*** Opening of Source data ***

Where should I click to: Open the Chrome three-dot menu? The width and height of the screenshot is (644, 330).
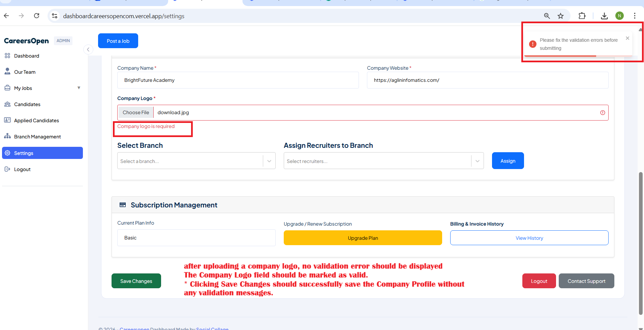[x=634, y=16]
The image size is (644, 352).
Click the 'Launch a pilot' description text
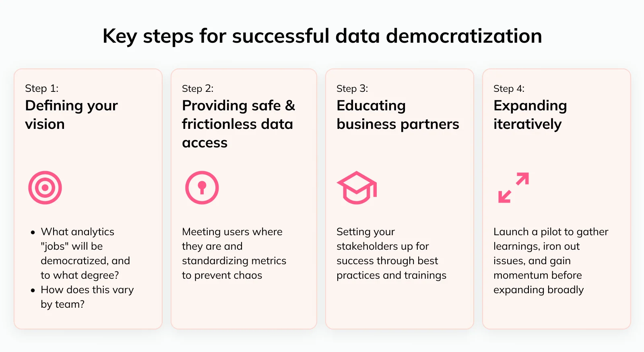coord(551,261)

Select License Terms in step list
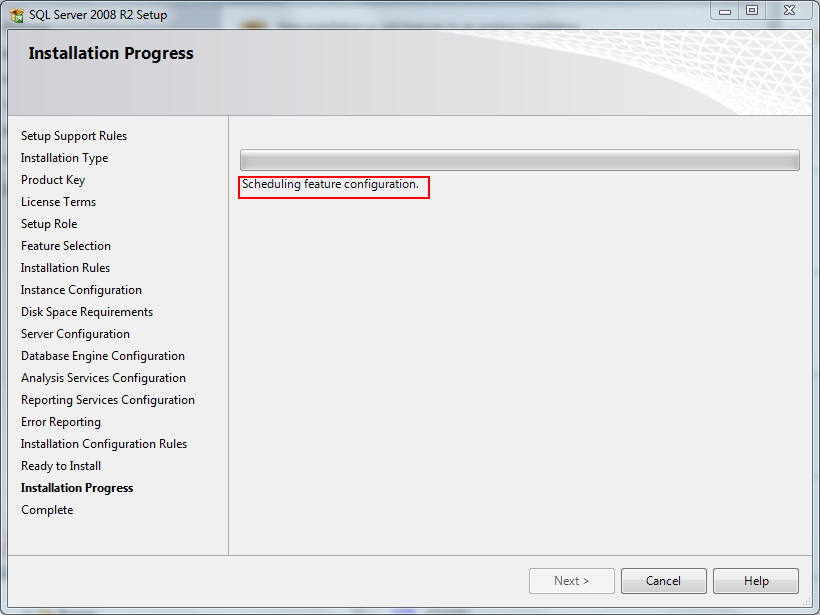59,202
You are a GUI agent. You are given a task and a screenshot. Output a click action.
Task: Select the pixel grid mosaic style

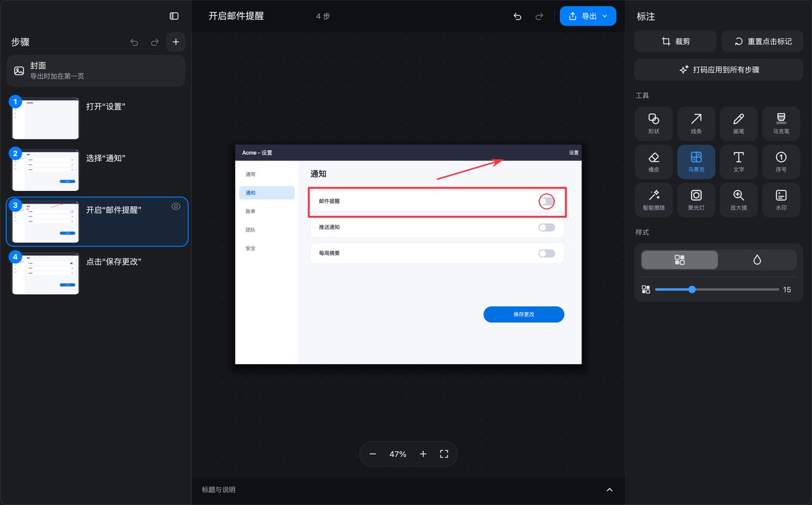coord(679,259)
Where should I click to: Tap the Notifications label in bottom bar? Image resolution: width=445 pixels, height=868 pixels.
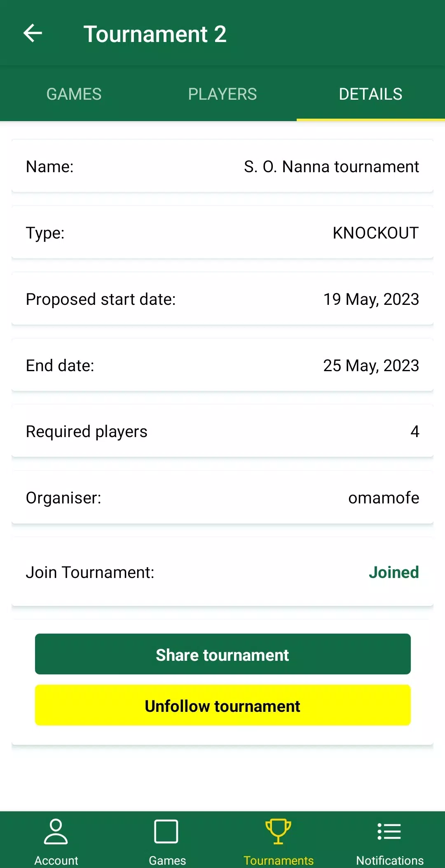390,860
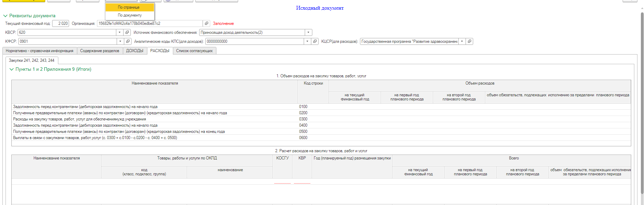Open the Организация field's open-form icon
This screenshot has width=644, height=205.
pos(206,23)
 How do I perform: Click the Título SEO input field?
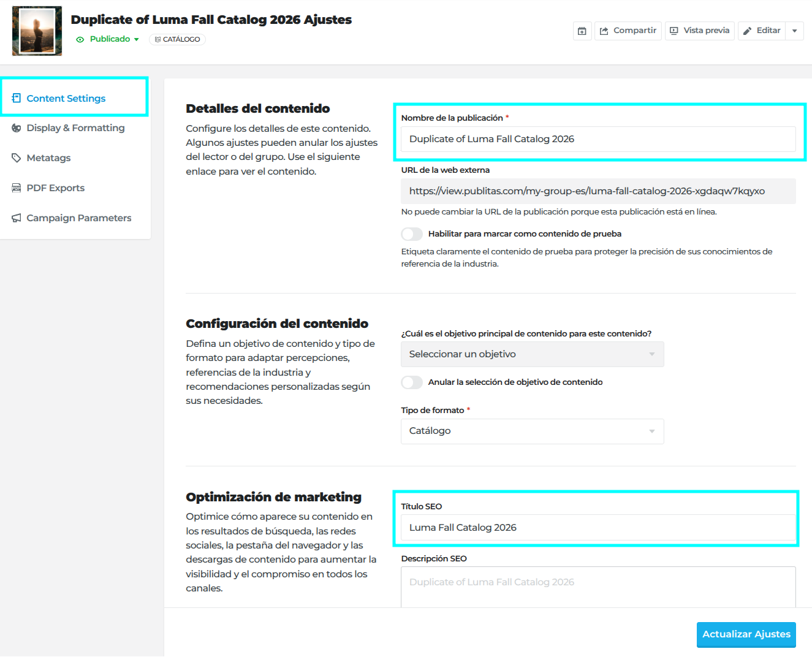pos(598,528)
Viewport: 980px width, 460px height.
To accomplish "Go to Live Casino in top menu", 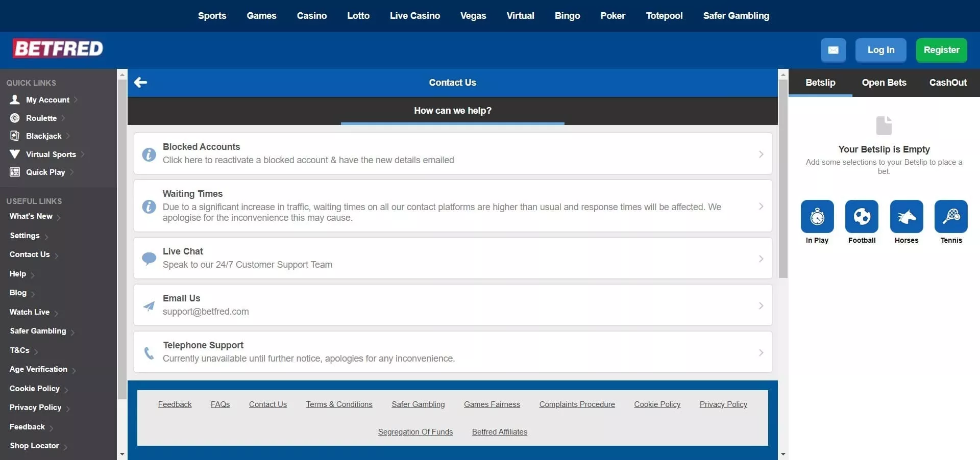I will 414,16.
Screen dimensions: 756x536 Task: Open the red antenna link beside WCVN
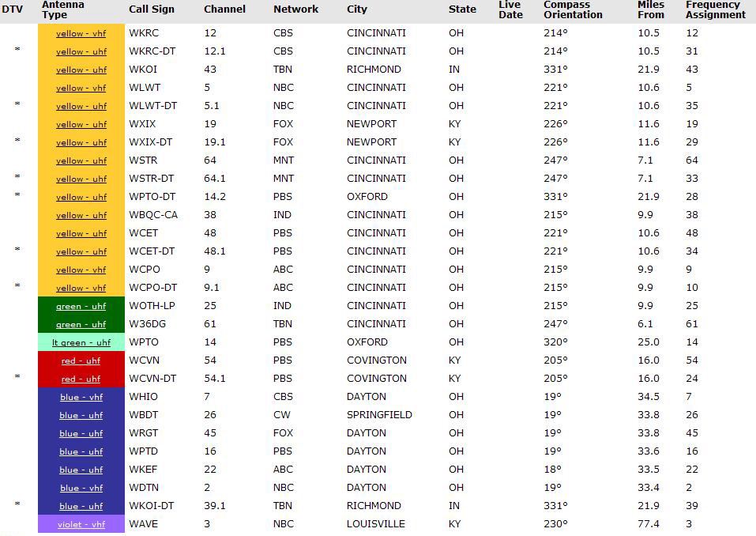pyautogui.click(x=81, y=360)
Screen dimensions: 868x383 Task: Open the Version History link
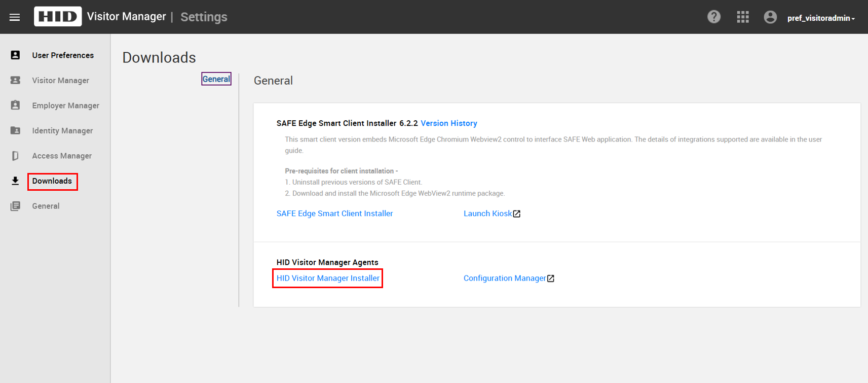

*** Close of Source data ***

__The problem__
Write out exactly the opening lines of the data, stopping after the line that holds "You are a GUI". Exclude pictures.

__Problem solution__
Where should I click to: Open the Chrome three-dot menu? The width and height of the screenshot is (644, 330).
[x=634, y=16]
The image size is (644, 352).
Click the 'Launch a pilot' description text
coord(551,261)

Select License Terms in step list
59,202
You are a GUI agent. You are given a task and a screenshot. Output a click action.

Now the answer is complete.